A sociedade internacional de serviços jurídicos e fiscais Garrigues anunciou um acordo estratégico para a integração das operações da sociedade chilena Barros, Silva, Varela & Vigil (BSVV). Com este passo, o escritório multidisciplinar chileno, que conta com mais de uma década de experiência, passará a atuar sob a marca Garrigues.
O processo deverá ser formalizado nas próximas semanas, após a finalização da documentação contratual e aprovação pelas respetivas assembleias de sócios.
A fusão das duas entidades criará uma estrutura de peso no mercado jurídico do Chile, totalizando uma equipa de mais de 130 advogados, incluindo 24 sócios (com a entrada dos 11 sócios da BSVV na partnership da Garrigues). A integração visa oferecer uma assessoria integral em todas as áreas do direito empresarial, combinando a rede internacional da Garrigues com o profundo conhecimento local da BSVV.

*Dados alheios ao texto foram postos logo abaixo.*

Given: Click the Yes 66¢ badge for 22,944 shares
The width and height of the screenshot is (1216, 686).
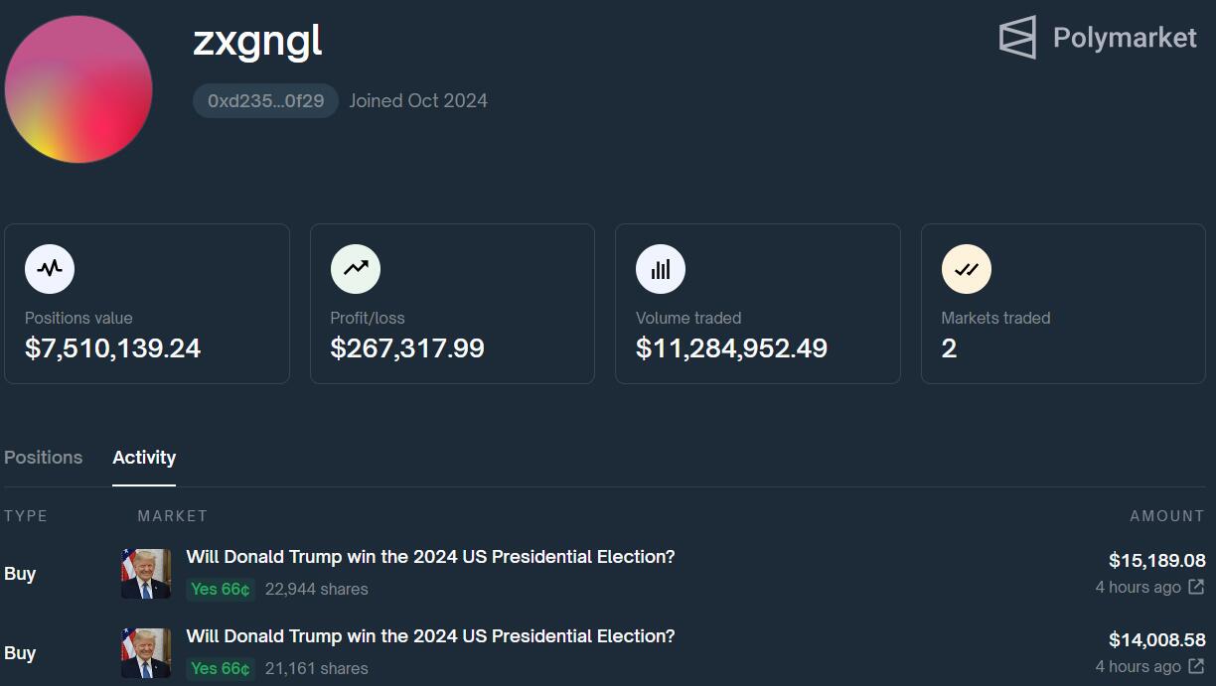Looking at the screenshot, I should (x=221, y=590).
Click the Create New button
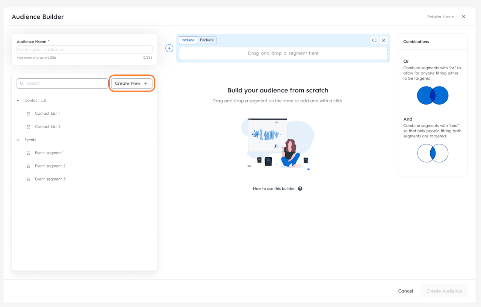 click(132, 84)
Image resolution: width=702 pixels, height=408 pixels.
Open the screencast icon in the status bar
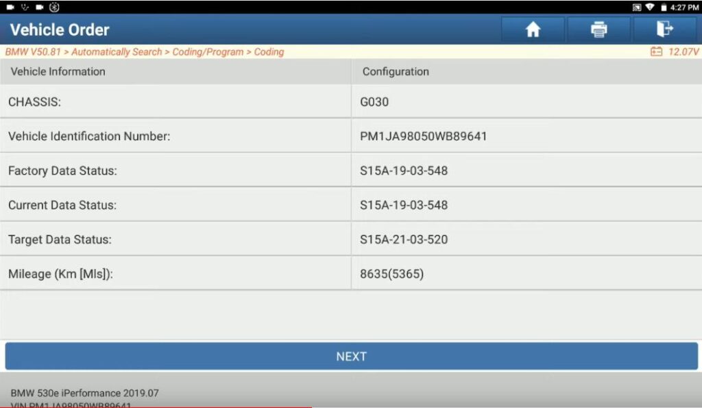pyautogui.click(x=636, y=7)
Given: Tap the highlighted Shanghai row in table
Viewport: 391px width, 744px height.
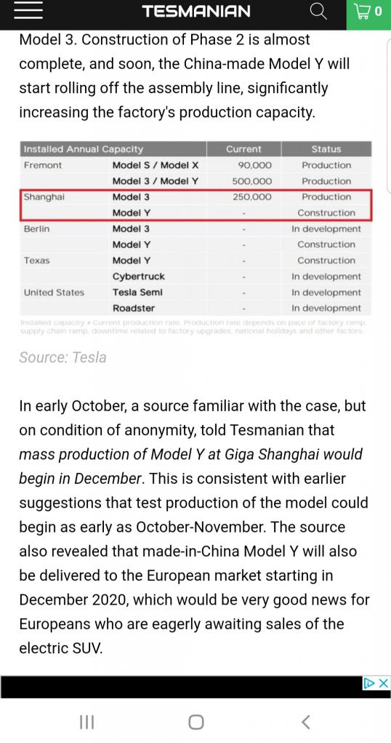Looking at the screenshot, I should tap(196, 205).
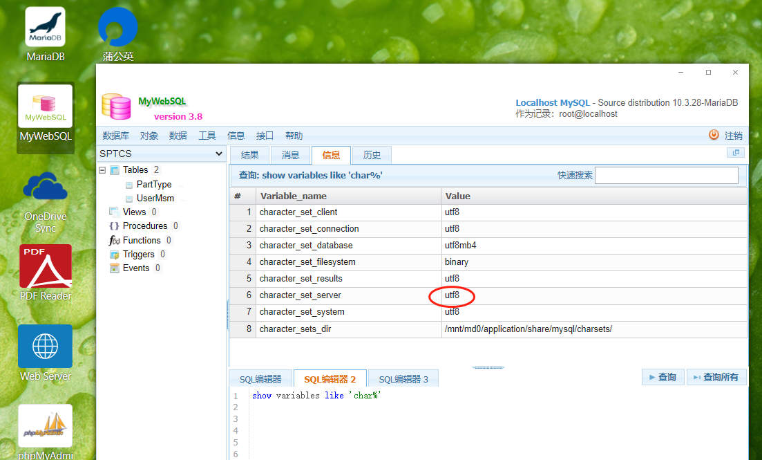Screen dimensions: 762x460
Task: Click the pop-out results panel icon
Action: point(735,153)

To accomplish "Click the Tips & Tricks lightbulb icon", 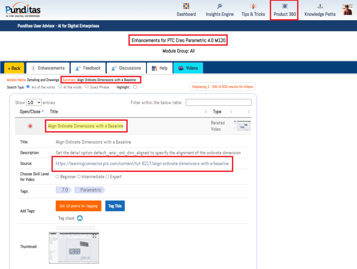I will coord(253,6).
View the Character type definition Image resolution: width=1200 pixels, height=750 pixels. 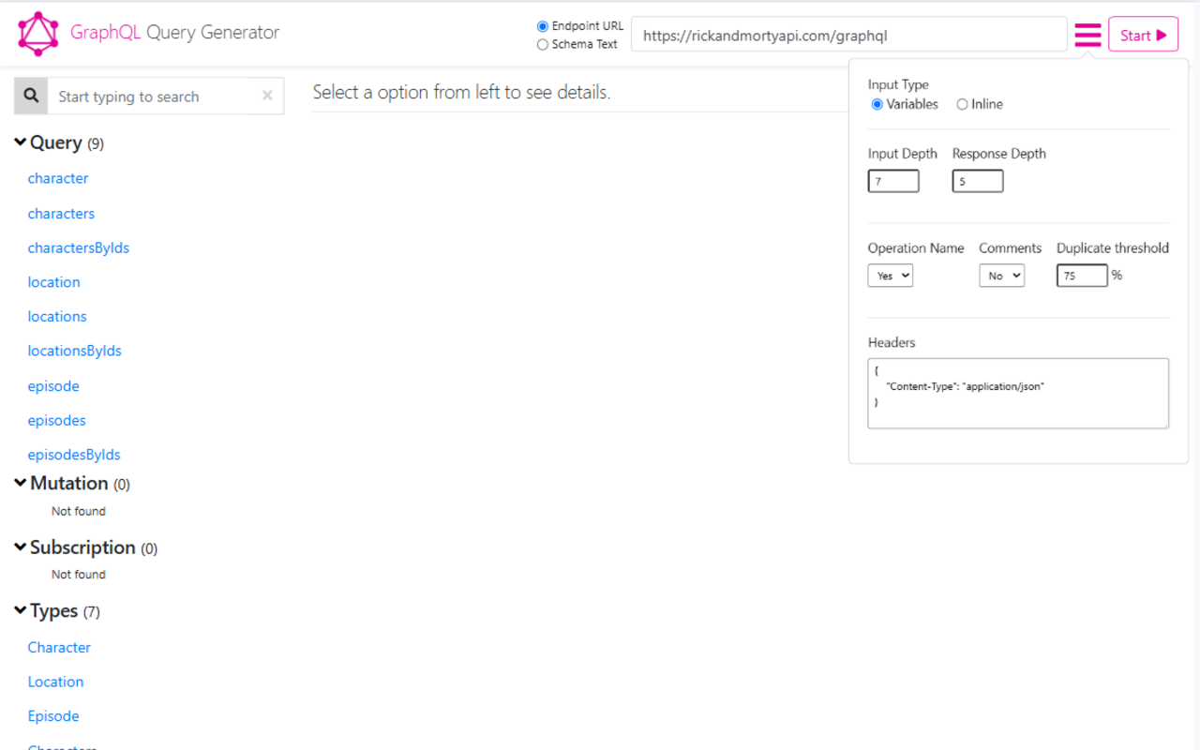point(59,647)
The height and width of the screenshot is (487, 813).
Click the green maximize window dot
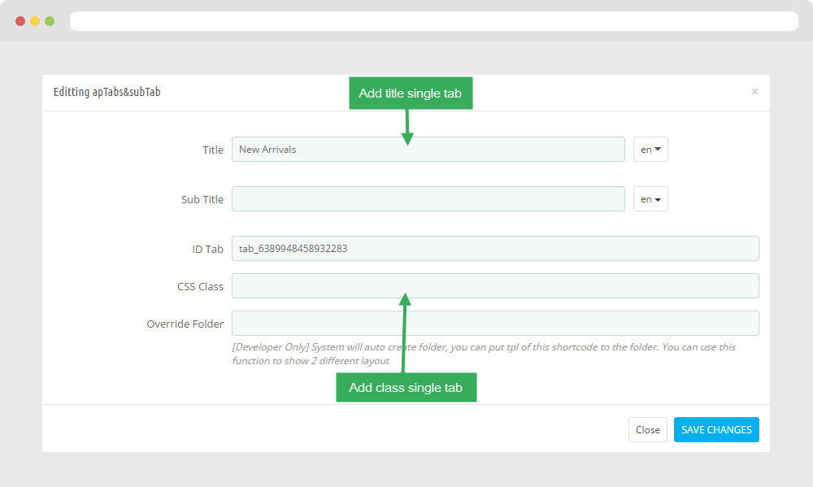coord(50,21)
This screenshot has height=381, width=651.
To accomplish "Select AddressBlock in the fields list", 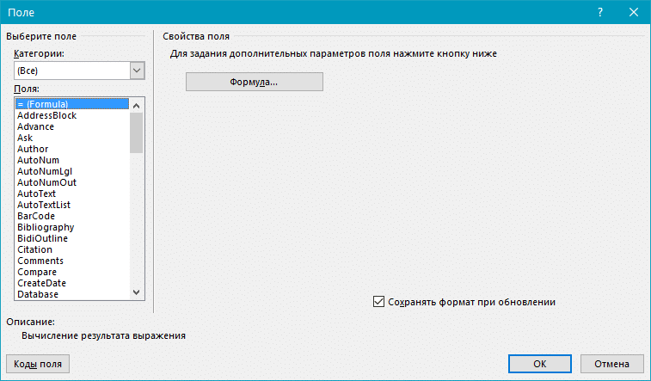I will [x=46, y=115].
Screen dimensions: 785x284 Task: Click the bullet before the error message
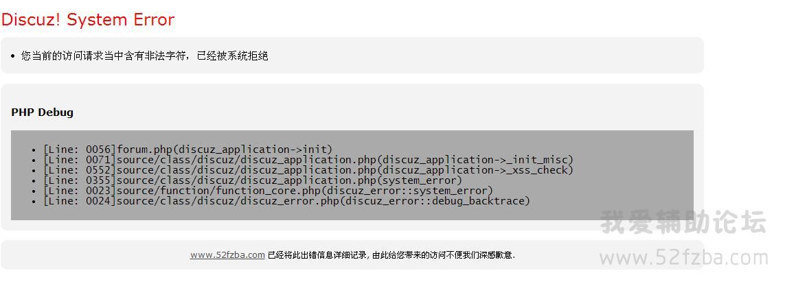point(13,56)

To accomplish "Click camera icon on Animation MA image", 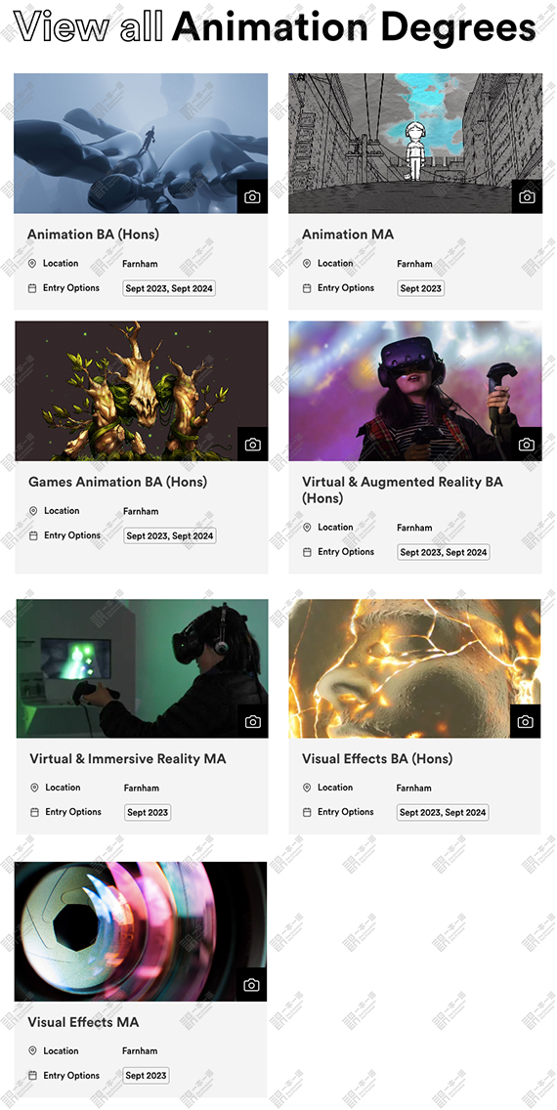I will [x=527, y=196].
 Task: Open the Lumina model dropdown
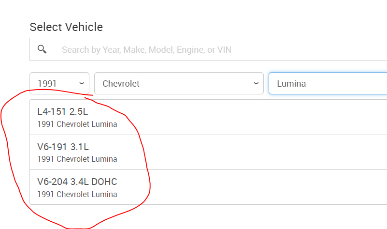(x=329, y=83)
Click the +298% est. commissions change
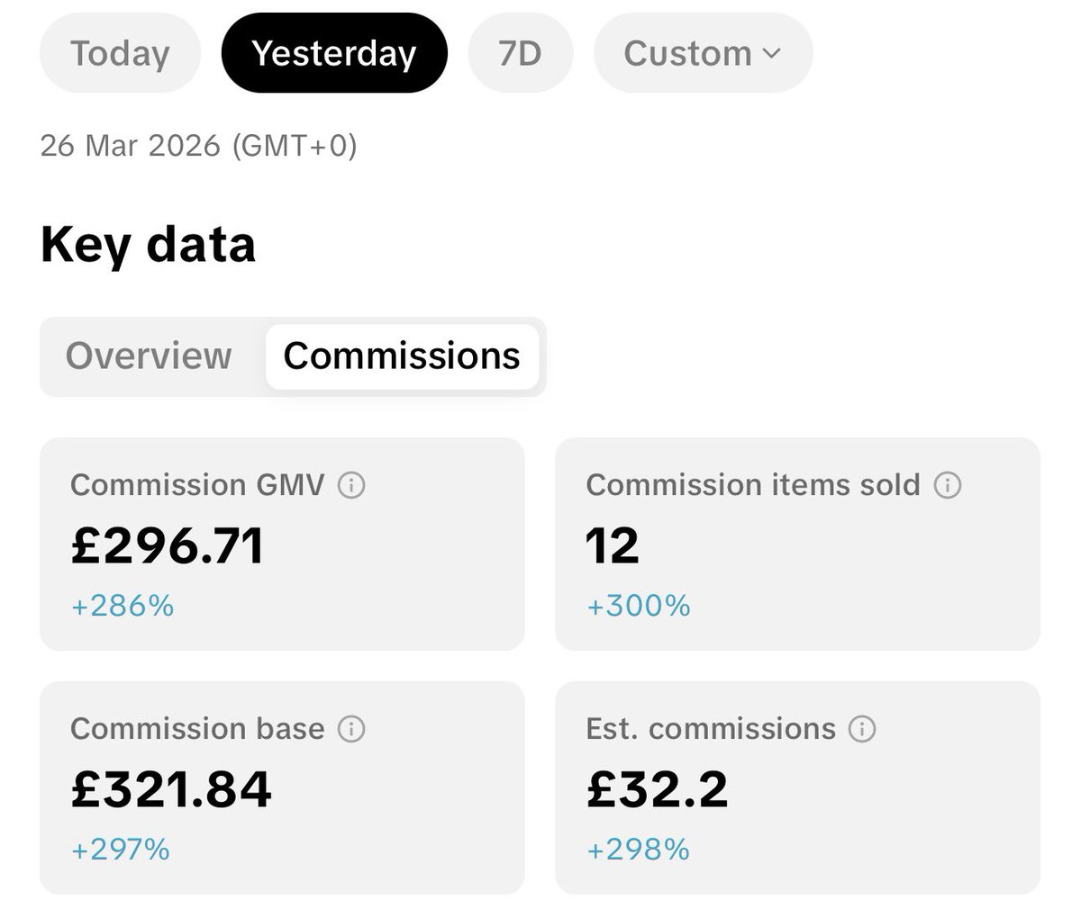The width and height of the screenshot is (1081, 909). (x=638, y=849)
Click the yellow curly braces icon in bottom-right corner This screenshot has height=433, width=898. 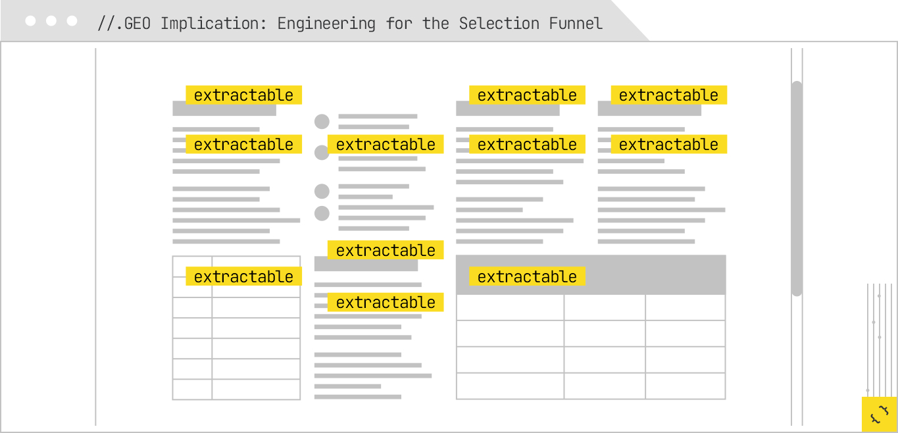pos(880,415)
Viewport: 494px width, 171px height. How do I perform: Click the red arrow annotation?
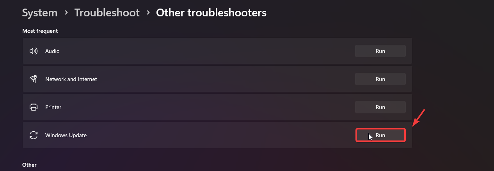click(419, 118)
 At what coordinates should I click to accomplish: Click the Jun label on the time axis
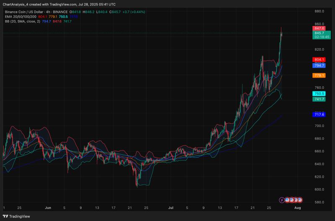tap(47, 208)
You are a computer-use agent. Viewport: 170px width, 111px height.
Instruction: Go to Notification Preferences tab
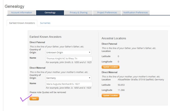[x=135, y=13]
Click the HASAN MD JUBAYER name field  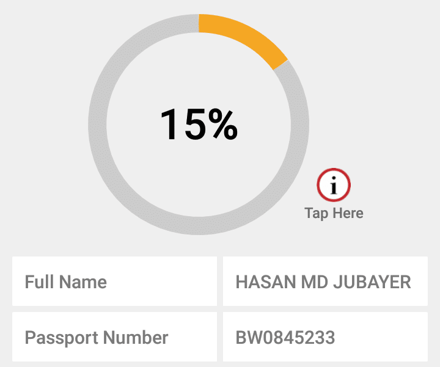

Fernando Vives, presidente executivo da Garrigues, destaca que esta operação reforça o compromisso da firma em “manter a sua posição de liderança na América Latina”, num movimento que espelha a integração da Sánchez Devanny no México, ocorrida no ano passado.
Em comunicado a sociedade de advogados diz que a sua aposta na América Latina assume um caráter estratégico. Com escritórios no Chile, Colômbia, México e Peru, a Garrigues conta com mais de 50 anos de experiência na região. O seu modelo one-stop shop permite coordenar projetos e operações internacionais com o apoio de uma rede presente em 12 países, distribuídos por quatro continentes.
Em 2025, a Garrigues registou receitas de 527,69 milhões de euros. Os negócios internacionais, que representam mais de 17% do total, cresceram 44,5% face ao ano anterior. O principal destaque do ano foi a integração da Sánchez Devanny na Garrigues México.
A aposta no Chile surge num momento de recuperação económica moderada mas sólida no país. Além disso, consolida a plataforma regional da Garrigues na América Latina, onde a sociedade já marca presença na Colômbia, México e Peru há mais de 50 anos.
Para Luis Felipe Merino, sócio responsável pela Garrigues no Chile, a afinidade cultural e a complementaridade das práticas colocam a nova estrutura numa “posição privilegiada para liderar o mercado”.
Do lado da BSVV, o sócio Fernando Barros Vial sublinha que este passo permitirá “acelerar o desenvolvimento institucional, potenciar o talento e promover a inovação”, respondendo com maior eficácia aos desafios complexos do mercado atual.